NVTabular
NVTabular copied to clipboard
[BUG] Categorifying multiple columns result into error
Describe the bug
When I categorify a transformed column with the same name, the properties.domain.name is wrong.
In addition the transformed data is unexpected as well.

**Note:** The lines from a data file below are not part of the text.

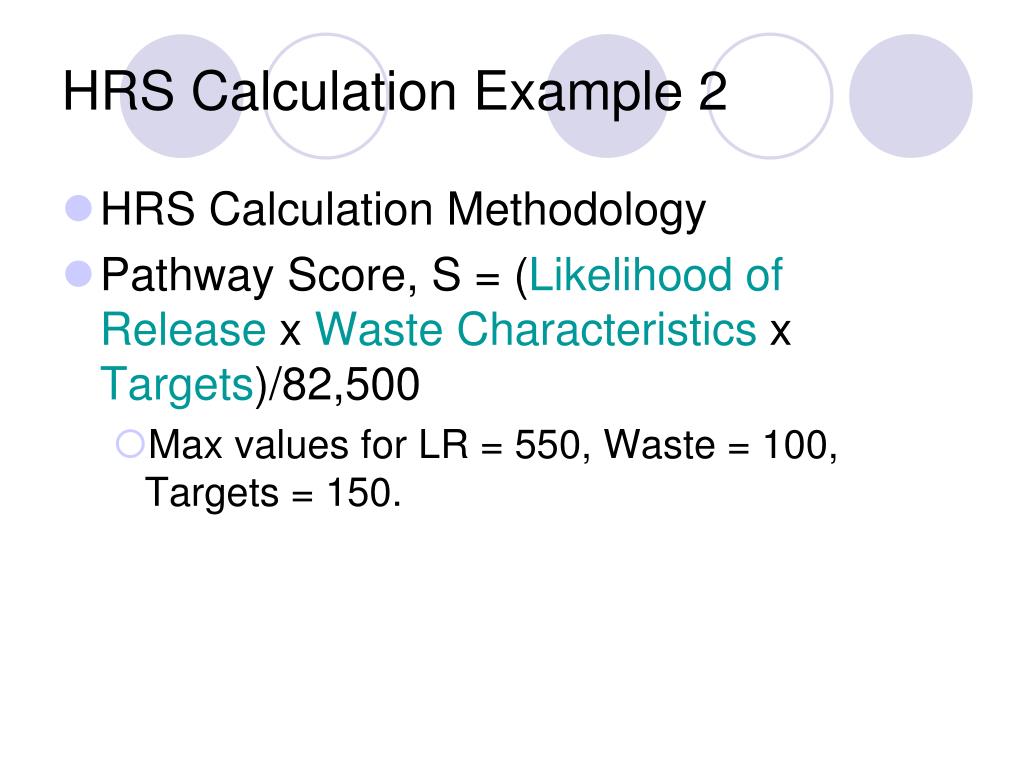
Task: Click the outlined circle right of the title
Action: point(771,96)
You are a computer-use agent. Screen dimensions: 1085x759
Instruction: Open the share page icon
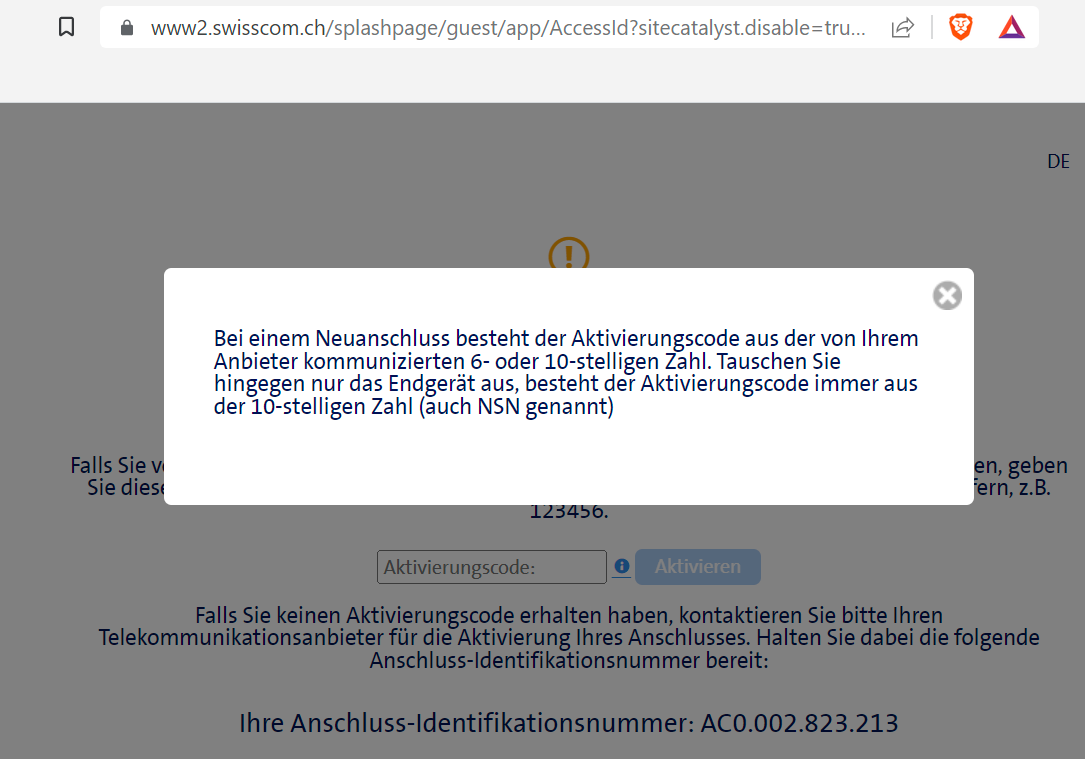coord(902,28)
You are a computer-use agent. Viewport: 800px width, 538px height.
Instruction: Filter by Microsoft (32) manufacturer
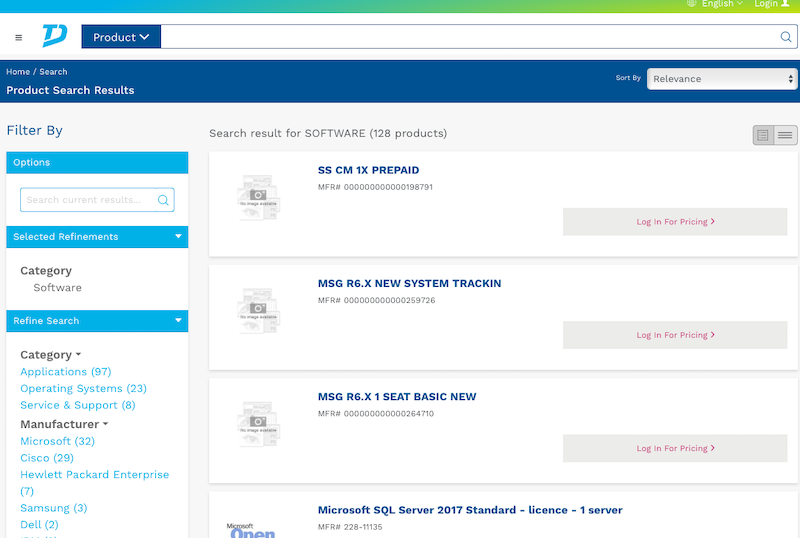(57, 441)
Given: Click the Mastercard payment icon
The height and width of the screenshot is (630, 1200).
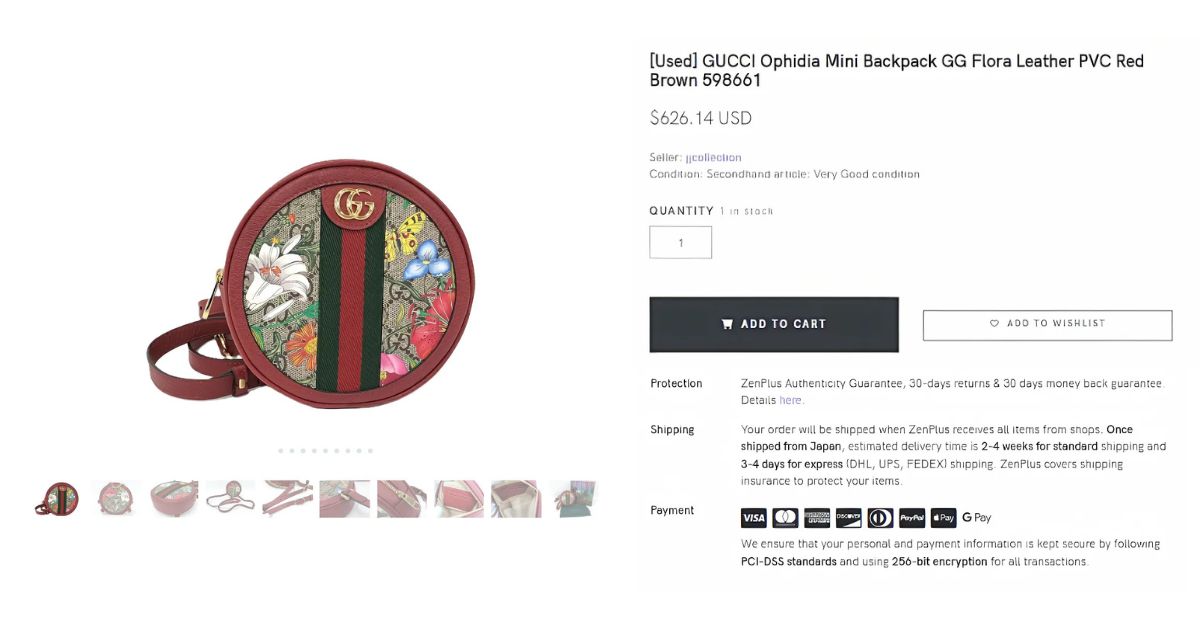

properties.domain.name is each time timestamp -> the expectation is timestamp_month and timestamp_year./
import cudf
df = cudf.DataFrame({
'timestamp': [
'2022-01-01',
'2022-01-02',
'2022-01-04',
'2022-01-05',
'2022-01-06',
'2022-01-07',
'2022-01-08',
'2022-01-09',
'2022-01-10',
'2022-01-11',
'2022-01-12',
'2022-02-01',
'2022-02-02',
'2022-02-04',
'2022-02-05',
'2022-02-06',
'2022-02-07',
'2022-02-08',
'2022-02-09',
'2022-02-10',
'2022-02-11',
'2022-02-12'
]
})
df['timestamp'] = cudf.to_datetime(df['timestamp'])
month = [
'timestamp'
] >> nvt.ops.LambdaOp(lambda x: x.dt.month) >> nvt.ops.Categorify() >> nvt.ops.Rename(postfix='_month')
year = [
'timestamp'
] >> nvt.ops.LambdaOp(lambda x: x.dt.year) >> nvt.ops.Categorify() >> nvt.ops.Rename(postfix='_year')
features = year + month + ['timestamp']
workflow = nvt.Workflow(features)
workflow.fit(nvt.Dataset(df))
df_transformed = workflow.transform(nvt.Dataset(df))
df_transformed.schema
@bschifferer - I'm struggling to decide if this behavior is a bug.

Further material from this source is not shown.